• Text under study:
■ ■ ■ ■ ■ ■ ■

Hope everyone had a great Christmas! Ryan and I celebrated our anniversary, we have been able to catch up with old friends, and of course spend time with our families. It's been a wonderful week. :) Anyway, on to adoption things! 

The short answer to that short question is "no"! ;) I strongly considered breastfeeding when I found out that it is possible to stimulate lactation even if a woman is not pregnant. I started researching on my own, so that I would be somewhat educated on the subject before I spoke to a lactation consultant (Are you surprised? lol). Without getting into too much detail, the methods involve a combination of pumping,  physical stimulation from the baby once they're born, and hormones. I was ok with pumping and physical stimulation, but neither of those seemed to be productive without taking hormones to help things along. That was a red flag for me. I was on hormones for more than a year, and I'm simply not going to take them any more. So breastfeeding was bound to be more of a challenge as a result of that stance. Then I had the meltdown a couple weeks ago about adoption being hard. That sealed the deal the for me. :) I am going to have a lot of adoption-related things on my mind and heart when Elliana is born, on top of the natural whirlwind that comes with being a first time mom. Breastfeeding for someone who has been pregnant is difficult as it is (so I hear), and I don't even have milk ready to give! I would be setting myself up for a lot of stress, and it is not the road we want to go down. I am so happy with that decision and glad that I have one less thing to think about now. whew! :)

■ ■ ■ ■ ■ ■ ■

• Given information:
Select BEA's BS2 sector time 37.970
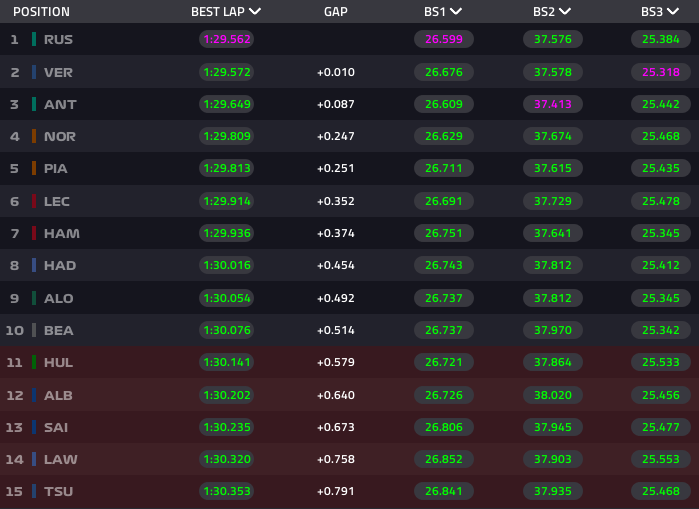The width and height of the screenshot is (699, 509). [x=553, y=330]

■ ■ ■ ■ ■ ■ ■

• Exercise description: In two sentences, summarize the text about breastfeeding. The listing comes from a separate source and is unrelated to the text.

• Task response: The writer seriously considered breastfeeding on learning that lactation can be stimulated without pregnancy, but found that pumping and physical stimulation seemed unproductive without hormones, which the writer, after more than a year on them, refuses to take again. Together with the many adoption-related concerns expected around Elliana's birth and the whirlwind of being a first-time mom, this led to a decision not to breastfeed, which the writer is happy with.